- Kutipan:
Cemburu yang santun, dengan tidak cemberut, tidak ngambek, tidak dengan mendiamkan sang suami berhari-hari dan bahkan menjadi judes tiba-tiba, galak seketika dan marah-marah tanpa sebab, apalagi sampai harus membanting pintu, wah, jauh dengan perilaku istri-istri Rasul. Dan ranipun terpegun, bila diingatkan soal cemburu, sulit untuk tidak cemburu, atau mencoba sabar dengan mengingat kembali kisah istri-istri para nabi, namun tidak semudah itu, jeritnya dalam hati. Sulit, ketika mendapati suaminya sangat ramah pada pelayan toko, atau ketika suaminya sangat perhatian pada ibu muda tetangga sebelah yang baru mau melahirkan dengan memberikan saran- saran mengenai kesehatan, yaa suaminya memang dokter, dan bayangan bahwa suaminya harus menjumpai perawat-perawat muda yang lincah setiap hari, membuat Rani tersiksa. Rasa kesal dan prasangka buruk terhadap suaminya membuat dia menjadi uring-uirngan, dan tentu saja hasilnya negatif, suami yang tadinya pulang setiap petang bisa menjadi malas pulang, karena menjumpai istri yang sibuk marah-marah tidak karuan. Istilahnya mengungkit hal-hal yang kecil menjadi masalah besar, bukankah berumahtangga untuk mendapatkan kenyamanan bukan kemarahan?

Istri Rasulullah sangat dermawan.

Istri Rasulullah tidak punya pembantu, anaknya pun memiliki tangan yang tidak lembut karena menggiling gandum sendiri, padahal Fatimah adalah anak seorang pemimpin negeri, bayangkan bila ada anak pemimpin negeri seperti itu, luarbiasa, kita saja yang cuma anak pak RT, punya khadimah, dan tidak pernah menggiling beras sendiri, selalu ada yang bantu. Maka ketika dihadapkan pada kenyataan, Sofi yang sudah dua bulan tidak kunjung memiliki pembantu rumah tangga, walau sudah mencari kemana-mana, bahkan sang suami sudah pula mendatangi beberapa agen pembantu rumah tangg , hasilnya nihil. Sofi yang sudah terlalu lelah dirumah mengerjakan pekerjaan rumah yang tidak ada habisnya, akhirya meluapkan emosinya pada sang suami yang mengerti istrinya lelah. Namun para istri juga harus ingat, bukankah suaminya yang baru pulang kerja juga lelah, apalagi kondisi diluar rumah yang begitu mencekam, persaingan di kantor yang begitu tajam, belum lagi mungkin bos ditempat kerja sang suami menekan dengan ketidakpuasan terhadap kerja sang suami. Maka bila kadang istri harus marah-marah karena tidak punya pembantu, sangatlah disayangkan, satu kuncinya harus sabar, bukankah semua pekerjaan rumah yang dilakukan istri dengan ikhlas akan diganjar dengan pahala oleh Allah Swt.

- Data yang ditampilkan:
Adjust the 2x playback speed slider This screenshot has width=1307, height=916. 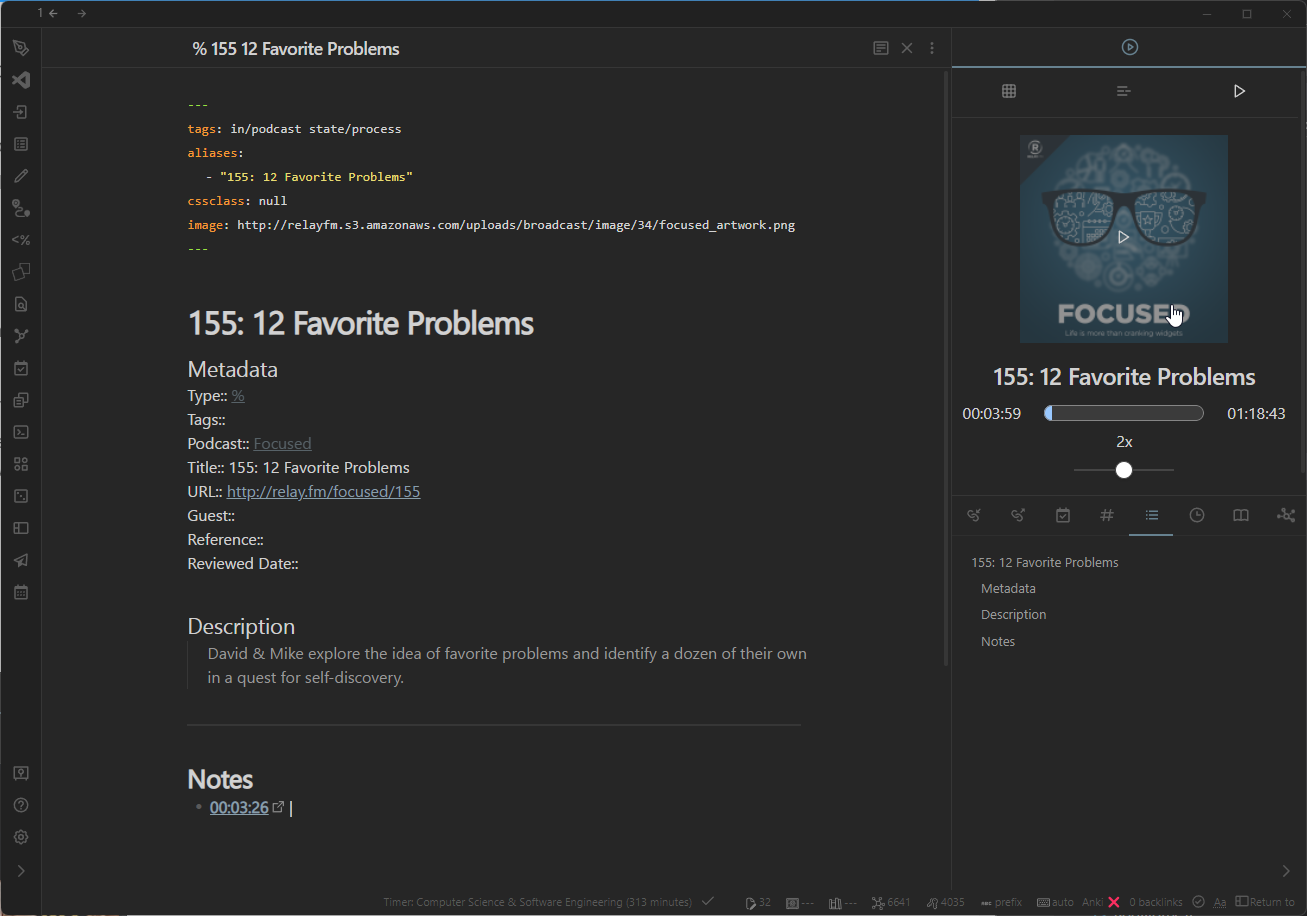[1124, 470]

--

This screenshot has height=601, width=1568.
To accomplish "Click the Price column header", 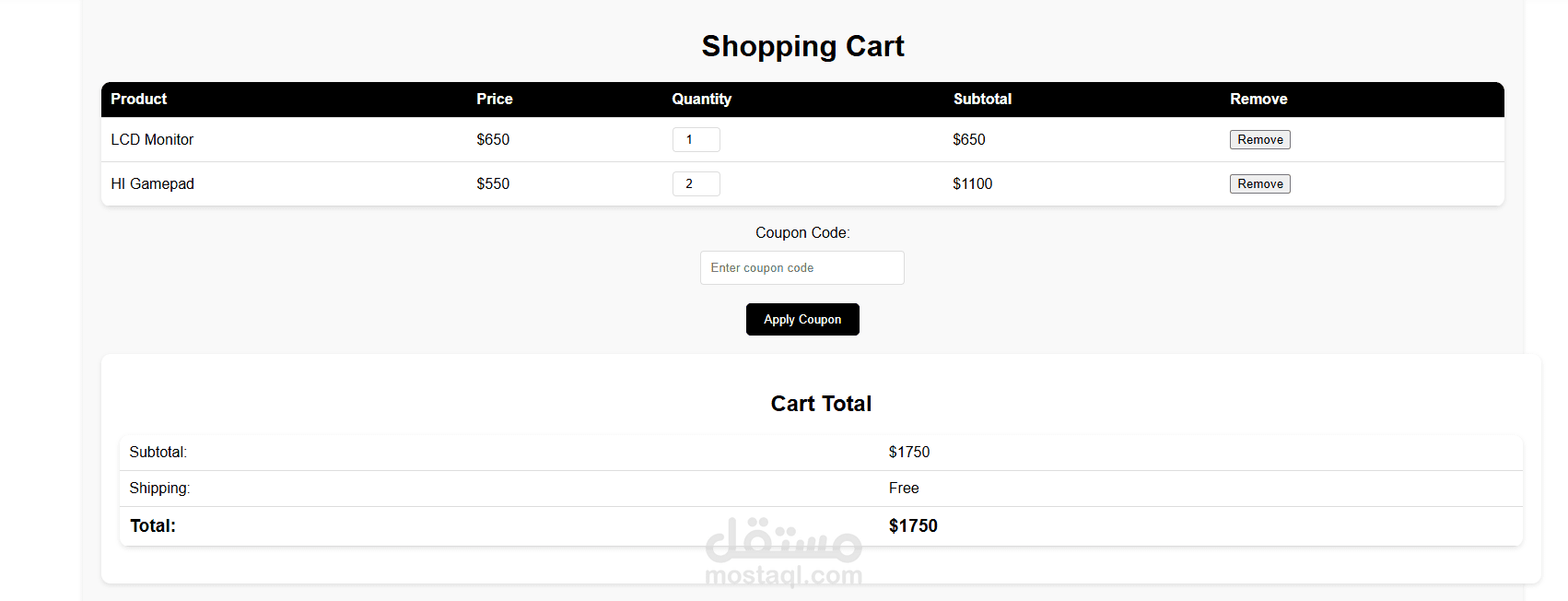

- Soal: Menurut kutipan, apa pekerjaan suami Rani?

- Jawaban tertulis: Suami Rani adalah seorang dokter.